Le cinéma a beau avoir tenté de la réduire à ses débuts à une paire de très beaux yeux (la série des Taxi par exemple), Marion Cotillard s'est pourtant construit un chemin vers les plus hautes marches de Hollywood. Gardant par ailleurs la tête froide. Et si elle est une star et qu'elle sait aussi en jouer, elle avoue très franchement que ses idoles ne sont pas des actrices de cinéma, mais bien des femmes qui se donnent corps et âme pour leurs convictions. Rencontre avec une jeune fille dont on nous avait vanté le mauvais caractère. Et qui s'est avérée, à l'opposé, charmante, posée, souriante et attentive. Comme quoi, il ne faut jamais écouter ce que les gens racontent...

Vos parents étaient tous les deux acteurs de théâtre. En débutant cette carrière, vous saviez déjà que ce ne serait pas simple... Que les chances de réussite étaient maigres?

Marion Cotillard - Oui, je savais que ce ne serait pas un long fleuve tranquille. Quand on se lance dans une carrière d’acteur, il faut avoir un tout petit peu d’endurance et savoir qu’on va rencontrer beaucoup d’échecs. Mais ce n'était pas non plus un acte courageux de devenir actrice. C'était plutôt une évidence. Le courage, c’est autre chose. Ce sont les gens qui sont menés par leur foi et leurs convictions, et qui dédient leur vie à leur pays ou leur combat. Des gens qui se battent et mettent leur vie en danger.

Vous êtes engagée notamment auprès de Greenpeace. Vous avez donc aussi des convictions pour lesquelles vous vous battez!

M.C. - Oui. Mais à mon petit niveau. Je ne suis pas Wangari Maathai (militante politique et écologiste kényane, Prix Nobel de la paix) ou Aung San Suu Kyi qui ont des luttes qui définissent leur vie, ce qu’elles sont et ce qu’elles font. Ça, c’est le courage. Moi, qu’est-ce que je fais? Je fais des films, donc on va un peu se calmer... C'est super, hein, d'avoir un oscar, j'ai adoré ça. Mais si je ne l’avais pas eu, j’aurais été heureuse pareil. Parce que encore une fois, ce n'est que du cinéma. J'adore ça mais je n'y associe en rien la notion de courage.

Vous êtes l’héroïne, justement courageuse, du film des frères Dardenne. Et il y a une très belle phrase dans le film: "On s'est bien battus!"

[CONSIGNE 1]
Reproduisez, s'il vous plaît, le passage de l'entretien avec Marion Cotillard qui va de "Le cinéma a" jusqu'à "réussite étaient maigres?" inclus, sans rien y changer.

[DONNÉES FOURNIES]
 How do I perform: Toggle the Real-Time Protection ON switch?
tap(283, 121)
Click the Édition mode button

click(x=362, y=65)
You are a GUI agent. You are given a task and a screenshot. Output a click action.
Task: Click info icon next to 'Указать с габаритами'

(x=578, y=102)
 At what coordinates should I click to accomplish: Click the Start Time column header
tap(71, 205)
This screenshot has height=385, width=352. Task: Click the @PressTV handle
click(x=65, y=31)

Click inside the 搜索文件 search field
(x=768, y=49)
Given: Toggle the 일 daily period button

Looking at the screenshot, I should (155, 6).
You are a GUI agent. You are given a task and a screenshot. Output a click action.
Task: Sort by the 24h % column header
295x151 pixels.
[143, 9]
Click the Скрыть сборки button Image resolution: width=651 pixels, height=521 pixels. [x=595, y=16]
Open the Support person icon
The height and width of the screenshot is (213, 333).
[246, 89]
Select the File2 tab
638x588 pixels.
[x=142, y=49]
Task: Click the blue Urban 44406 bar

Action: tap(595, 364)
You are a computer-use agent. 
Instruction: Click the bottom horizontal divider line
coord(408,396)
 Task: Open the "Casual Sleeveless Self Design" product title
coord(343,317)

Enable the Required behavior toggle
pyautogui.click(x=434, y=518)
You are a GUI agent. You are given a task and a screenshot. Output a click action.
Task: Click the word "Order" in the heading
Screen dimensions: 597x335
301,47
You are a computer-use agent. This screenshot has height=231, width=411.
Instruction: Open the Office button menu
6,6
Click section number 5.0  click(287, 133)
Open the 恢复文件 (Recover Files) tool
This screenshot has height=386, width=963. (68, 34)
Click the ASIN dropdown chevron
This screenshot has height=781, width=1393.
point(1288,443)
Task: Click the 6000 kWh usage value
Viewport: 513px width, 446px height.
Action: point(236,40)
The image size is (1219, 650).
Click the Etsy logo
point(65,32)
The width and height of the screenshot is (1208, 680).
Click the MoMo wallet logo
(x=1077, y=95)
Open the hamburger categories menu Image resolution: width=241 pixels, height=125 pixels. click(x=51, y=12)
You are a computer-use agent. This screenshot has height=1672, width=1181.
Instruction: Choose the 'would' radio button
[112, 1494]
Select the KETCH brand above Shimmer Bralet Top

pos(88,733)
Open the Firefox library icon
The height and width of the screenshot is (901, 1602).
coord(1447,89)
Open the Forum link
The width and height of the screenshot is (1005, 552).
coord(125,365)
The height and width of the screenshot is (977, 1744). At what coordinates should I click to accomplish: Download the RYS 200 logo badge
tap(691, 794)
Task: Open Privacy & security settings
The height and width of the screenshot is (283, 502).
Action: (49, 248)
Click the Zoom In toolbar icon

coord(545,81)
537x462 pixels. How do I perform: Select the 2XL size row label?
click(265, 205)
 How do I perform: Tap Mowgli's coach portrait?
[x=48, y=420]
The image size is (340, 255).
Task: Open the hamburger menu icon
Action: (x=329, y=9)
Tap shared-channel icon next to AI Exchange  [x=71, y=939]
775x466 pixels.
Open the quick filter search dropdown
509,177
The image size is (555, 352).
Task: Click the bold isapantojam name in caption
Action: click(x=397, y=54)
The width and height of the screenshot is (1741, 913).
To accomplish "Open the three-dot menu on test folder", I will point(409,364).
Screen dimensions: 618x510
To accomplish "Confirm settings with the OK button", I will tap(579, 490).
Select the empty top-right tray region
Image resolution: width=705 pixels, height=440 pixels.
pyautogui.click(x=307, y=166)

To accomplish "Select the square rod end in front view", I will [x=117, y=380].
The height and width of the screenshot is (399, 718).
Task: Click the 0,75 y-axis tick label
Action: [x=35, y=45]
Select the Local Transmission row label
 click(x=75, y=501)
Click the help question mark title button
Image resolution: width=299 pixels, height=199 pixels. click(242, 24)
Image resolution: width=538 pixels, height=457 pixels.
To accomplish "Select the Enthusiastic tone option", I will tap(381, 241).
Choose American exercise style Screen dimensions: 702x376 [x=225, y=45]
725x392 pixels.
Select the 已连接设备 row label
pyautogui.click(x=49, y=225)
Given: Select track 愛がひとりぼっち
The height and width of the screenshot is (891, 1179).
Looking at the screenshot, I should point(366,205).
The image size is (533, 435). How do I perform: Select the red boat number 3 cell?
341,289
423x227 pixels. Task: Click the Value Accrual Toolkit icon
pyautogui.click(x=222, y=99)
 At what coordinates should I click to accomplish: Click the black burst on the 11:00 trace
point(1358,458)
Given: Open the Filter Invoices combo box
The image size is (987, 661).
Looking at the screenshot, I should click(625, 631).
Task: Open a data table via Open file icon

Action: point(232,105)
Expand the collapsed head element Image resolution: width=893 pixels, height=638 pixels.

[CONSIGNE 2]
Présentez en liste numérotée les lignes des enregistrements allant de la ligne qui contient "The width and height of the screenshot is (1208, 680)." jusqu'à celle qui contient "coord(125,365)", les deux incluses, en omettant les lignes vides.

[RÉPONSE FINALE 1]
Le cinéma a beau avoir tenté de la réduire à ses débuts à une paire de très beaux yeux (la série des Taxi par exemple), Marion Cotillard s'est pourtant construit un chemin vers les plus hautes marches de Hollywood. Gardant par ailleurs la tête froide. Et si elle est une star et qu'elle sait aussi en jouer, elle avoue très franchement que ses idoles ne sont pas des actrices de cinéma, mais bien des femmes qui se donnent corps et âme pour leurs convictions. Rencontre avec une jeune fille dont on nous avait vanté le mauvais caractère. Et qui s'est avérée, à l'opposé, charmante, posée, souriante et attentive. Comme quoi, il ne faut jamais écouter ce que les gens racontent...

Vos parents étaient tous les deux acteurs de théâtre. En débutant cette carrière, vous saviez déjà que ce ne serait pas simple... Que les chances de réussite étaient maigres?

[RÉPONSE FINALE 2]
1. The width and height of the screenshot is (1208, 680).
2. Click the MoMo wallet logo
3. (x=1077, y=95)
4. Open the hamburger categories menu Image resolution: width=241 pixels, height=125 pixels. click(x=51, y=12)
5. You are a computer-use agent. This screenshot has height=1672, width=1181.
6. Instruction: Choose the 'would' radio button
7. [112, 1494]
8. Select the KETCH brand above Shimmer Bralet Top
9. pos(88,733)
10. Open the Firefox library icon
11. The height and width of the screenshot is (901, 1602).
12. coord(1447,89)
13. Open the Forum link
14. The width and height of the screenshot is (1005, 552).
15. coord(125,365)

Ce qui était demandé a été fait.